After ask my manager permission, she approved and now I’m going there to represents Shell what will be good for Shell Brasil (having a person there to share what we are doing and learning from them) and to myself (expanding my KM connections inside of the big companies in Brasil.

Next 7th May there will be the first monthly meeting of this group of companies and I let you know here what happened there. Now is time to collect as much information here in Shell Brasil as possible around Innovation and KM being used. If I don’t find much I will talk about Shell global.

Regards,
Alex Lopes

Monday, March 31, 2008

Collaboration Tools in Shell

Friday I was requested by a colleague to do a presentation to his team about Collaboration tools we have in place here at the company. That's interesting because I'm not from any Knowledge Management or Collaboration team but I'm being recognized as a person who knows a lot about the tools in place.

Today I expent almost 2 hours in the morning putting together all info I have from those tools and reusing some presentations from the Downstream Collaboration Center of Excellence to get the right descriptions for all tools. Simple tools like Groove Virtual Office and Wiki are completelly unknown for most of the people here what is surprising. I hope I can bring a general awareness to this team and use this presentation further to other teams.

Thursday, February 7, 2008

Building Knowledge Management Culture

To start my posts in this blog I would like to start to a post published in my Shell Blog that had many comments.

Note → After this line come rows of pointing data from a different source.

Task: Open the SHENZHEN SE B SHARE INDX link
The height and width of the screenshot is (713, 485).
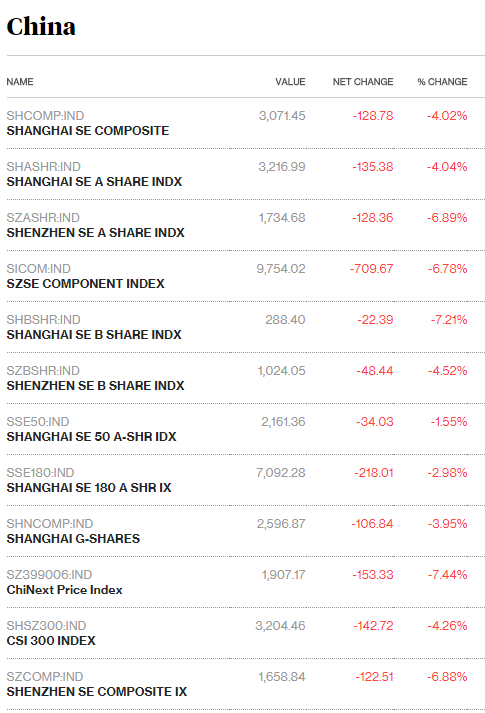Action: point(95,386)
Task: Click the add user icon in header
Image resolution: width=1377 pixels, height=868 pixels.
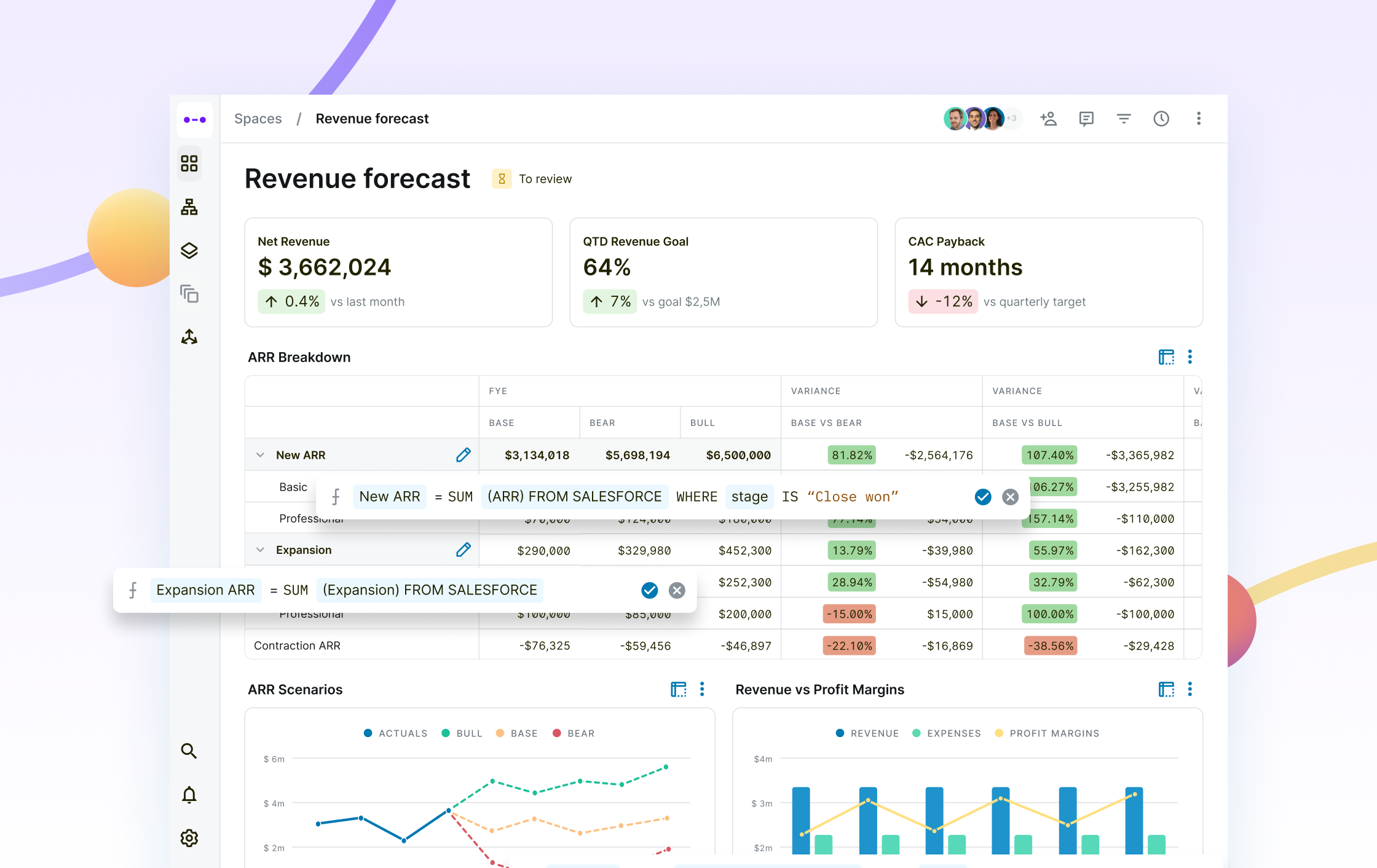Action: tap(1048, 119)
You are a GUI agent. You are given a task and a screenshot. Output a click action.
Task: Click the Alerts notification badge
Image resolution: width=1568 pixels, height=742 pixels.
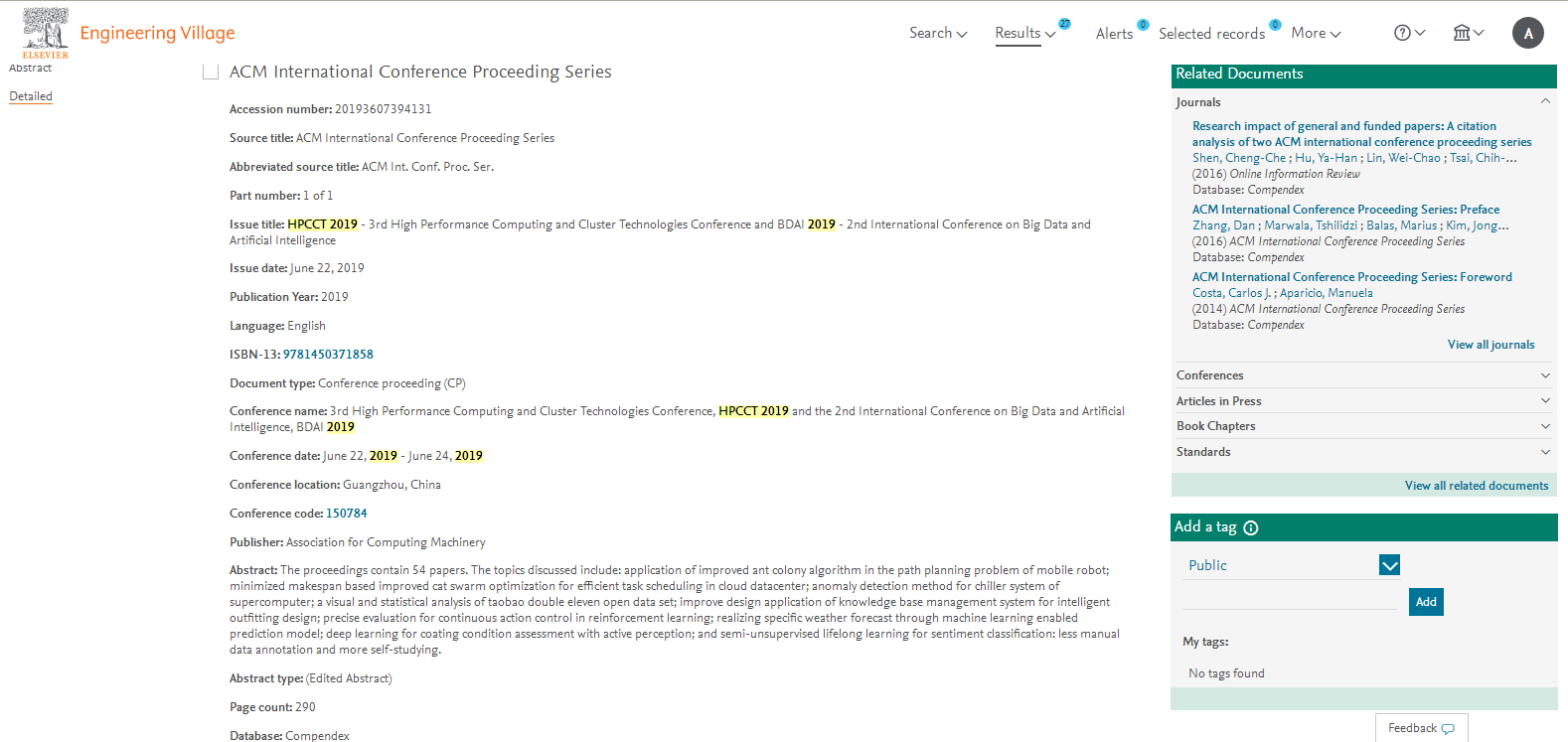[1143, 25]
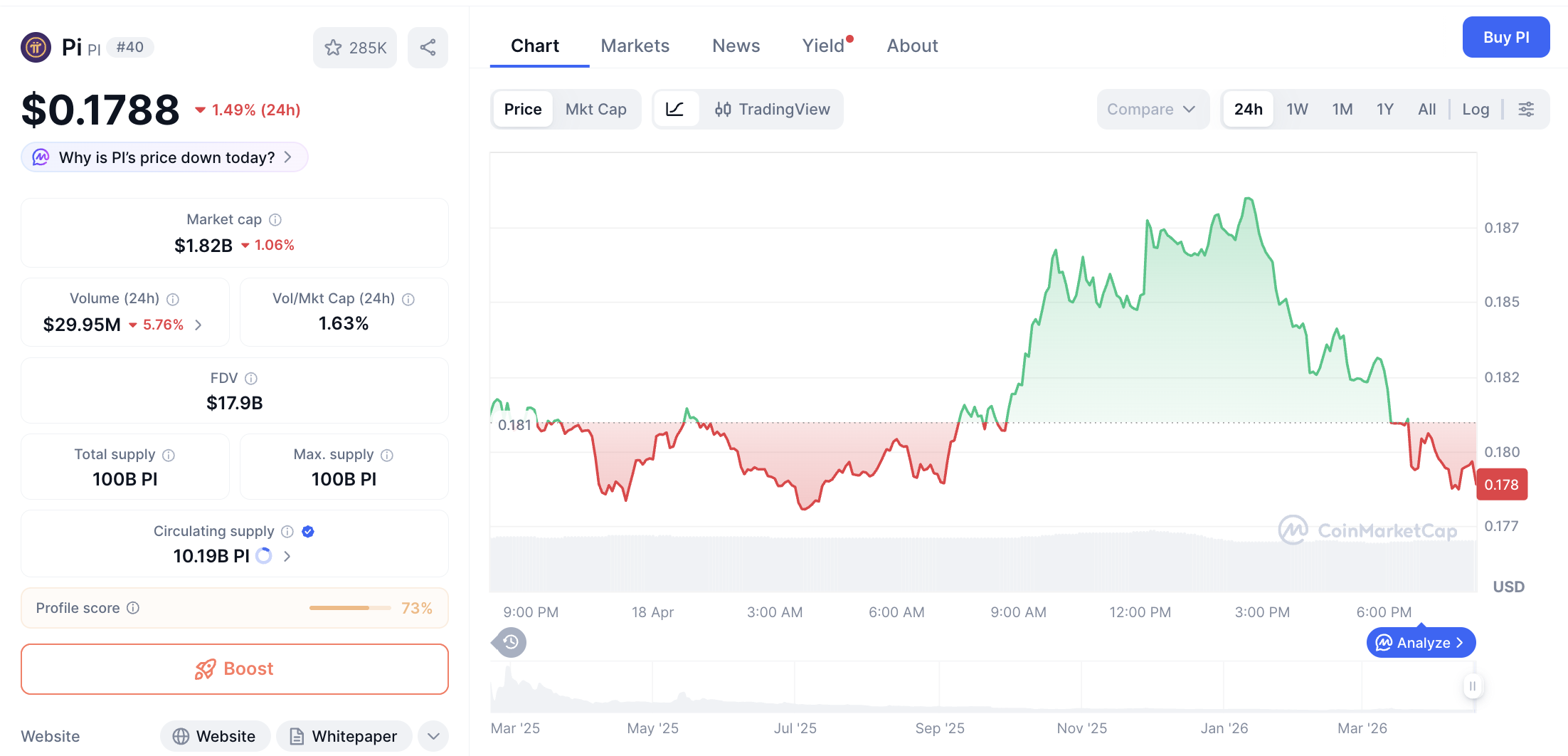Switch to the Markets tab
This screenshot has height=756, width=1568.
635,45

I went to a presentation made by Dr. Klaus North, KM professor and founder of German KM Society, who showed KM and Inteligent companies. The presentation was here in Rio at the Federal University and was there weren't empty seats. At the presentation something interesting that came over was about the KM culture.

Most of the time that we look at KM and learn about KM, in MBA's or reading books, we always see KM in a management point of view, integrated to the business strategy, giving directions to the company, etc but there isn't much talking on how to build this KM culture at the level of people will do the KM happens at the day by day.

Companies can have a great process, tools in place, framework, management support to run KM but if there isn't an Ask - Learn - Share culture, things just don't happen. The question here is how to have this culture built? How to start it? How to onboard the sharing part of this culture at the day by day? Usually people Ask, Learn and then keeps this learning without sharing the knowledge built.

How to start doing that in our local teams? Maybe trying to put it in our GPA's a goal regarding collaboration for 2008? Maybe building a workshop to show the benefits when we have a collaboration environment that enables a leraning company? Maybe both approaches together?

Once we have a Share culture built at the team, it will start contaminating the other teams and this will becomes a company culture. Why dont you try something different today in this direction?